§ **About this exercise**
In full and word for word, return the listing that follows.

§ **Data excerpts**
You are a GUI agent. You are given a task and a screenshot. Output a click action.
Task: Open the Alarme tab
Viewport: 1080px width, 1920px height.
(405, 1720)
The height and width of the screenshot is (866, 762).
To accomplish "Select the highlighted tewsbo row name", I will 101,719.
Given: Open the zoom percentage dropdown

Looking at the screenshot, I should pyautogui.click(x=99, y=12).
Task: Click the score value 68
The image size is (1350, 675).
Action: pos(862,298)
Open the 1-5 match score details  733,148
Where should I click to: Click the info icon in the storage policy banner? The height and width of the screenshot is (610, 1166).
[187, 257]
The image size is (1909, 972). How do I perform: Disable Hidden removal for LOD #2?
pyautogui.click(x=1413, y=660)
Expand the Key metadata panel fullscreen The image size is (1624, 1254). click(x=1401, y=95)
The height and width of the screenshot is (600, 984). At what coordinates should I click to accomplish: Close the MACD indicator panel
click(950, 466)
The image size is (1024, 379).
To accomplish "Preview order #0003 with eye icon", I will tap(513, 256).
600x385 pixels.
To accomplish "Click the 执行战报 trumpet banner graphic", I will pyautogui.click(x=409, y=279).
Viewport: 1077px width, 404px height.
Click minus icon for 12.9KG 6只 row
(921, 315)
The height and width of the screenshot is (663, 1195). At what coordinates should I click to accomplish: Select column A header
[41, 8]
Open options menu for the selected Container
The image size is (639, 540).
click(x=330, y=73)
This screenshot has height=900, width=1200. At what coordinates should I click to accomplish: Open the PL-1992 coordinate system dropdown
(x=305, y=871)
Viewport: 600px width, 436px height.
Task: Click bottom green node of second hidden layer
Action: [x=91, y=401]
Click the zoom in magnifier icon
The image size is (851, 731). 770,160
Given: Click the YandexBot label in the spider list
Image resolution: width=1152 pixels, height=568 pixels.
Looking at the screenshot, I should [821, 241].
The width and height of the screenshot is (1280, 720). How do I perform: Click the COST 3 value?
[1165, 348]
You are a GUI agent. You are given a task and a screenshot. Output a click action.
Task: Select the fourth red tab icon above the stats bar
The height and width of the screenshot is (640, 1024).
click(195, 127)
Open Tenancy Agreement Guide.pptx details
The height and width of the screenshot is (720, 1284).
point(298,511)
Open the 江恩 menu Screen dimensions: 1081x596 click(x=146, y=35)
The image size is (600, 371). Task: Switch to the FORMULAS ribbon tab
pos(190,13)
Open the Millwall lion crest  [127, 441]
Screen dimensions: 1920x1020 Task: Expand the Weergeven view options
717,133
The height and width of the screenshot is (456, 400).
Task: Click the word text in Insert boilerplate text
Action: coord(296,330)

§ **Exercise response**
You are a GUI agent. You are given a task and a screenshot. Output a click action.
Task: Open the Alarme tab
Viewport: 1080px width, 1920px height.
(405, 1720)
The height and width of the screenshot is (866, 762).
To accomplish "Select the highlighted tewsbo row name", I will 101,719.
Given: Open the zoom percentage dropdown

Looking at the screenshot, I should pyautogui.click(x=99, y=12).
Task: Click the score value 68
The image size is (1350, 675).
Action: pos(862,298)
Open the 1-5 match score details  733,148
Where should I click to: Click the info icon in the storage policy banner? The height and width of the screenshot is (610, 1166).
[187, 257]
The image size is (1909, 972). How do I perform: Disable Hidden removal for LOD #2?
pyautogui.click(x=1413, y=660)
Expand the Key metadata panel fullscreen The image size is (1624, 1254). click(x=1401, y=95)
The height and width of the screenshot is (600, 984). At what coordinates should I click to accomplish: Close the MACD indicator panel
click(950, 466)
The image size is (1024, 379).
To accomplish "Preview order #0003 with eye icon", I will tap(513, 256).
600x385 pixels.
To accomplish "Click the 执行战报 trumpet banner graphic", I will pyautogui.click(x=409, y=279).
Viewport: 1077px width, 404px height.
Click minus icon for 12.9KG 6只 row
(921, 315)
The height and width of the screenshot is (663, 1195). At what coordinates should I click to accomplish: Select column A header
[41, 8]
Open options menu for the selected Container
The image size is (639, 540).
click(x=330, y=73)
This screenshot has height=900, width=1200. At what coordinates should I click to accomplish: Open the PL-1992 coordinate system dropdown
(x=305, y=871)
Viewport: 600px width, 436px height.
Task: Click bottom green node of second hidden layer
Action: [x=91, y=401]
Click the zoom in magnifier icon
The image size is (851, 731). 770,160
Given: Click the YandexBot label in the spider list
Image resolution: width=1152 pixels, height=568 pixels.
Looking at the screenshot, I should [821, 241].
The width and height of the screenshot is (1280, 720). How do I perform: Click the COST 3 value?
[1165, 348]
You are a GUI agent. You are given a task and a screenshot. Output a click action.
Task: Select the fourth red tab icon above the stats bar
The height and width of the screenshot is (640, 1024).
click(195, 127)
Open Tenancy Agreement Guide.pptx details
The height and width of the screenshot is (720, 1284).
point(298,511)
Open the 江恩 menu Screen dimensions: 1081x596 click(x=146, y=35)
The image size is (600, 371). Task: Switch to the FORMULAS ribbon tab
pos(190,13)
Open the Millwall lion crest  [127, 441]
Screen dimensions: 1920x1020 Task: Expand the Weergeven view options
717,133
The height and width of the screenshot is (456, 400).
Task: Click the word text in Insert boilerplate text
Action: coord(296,330)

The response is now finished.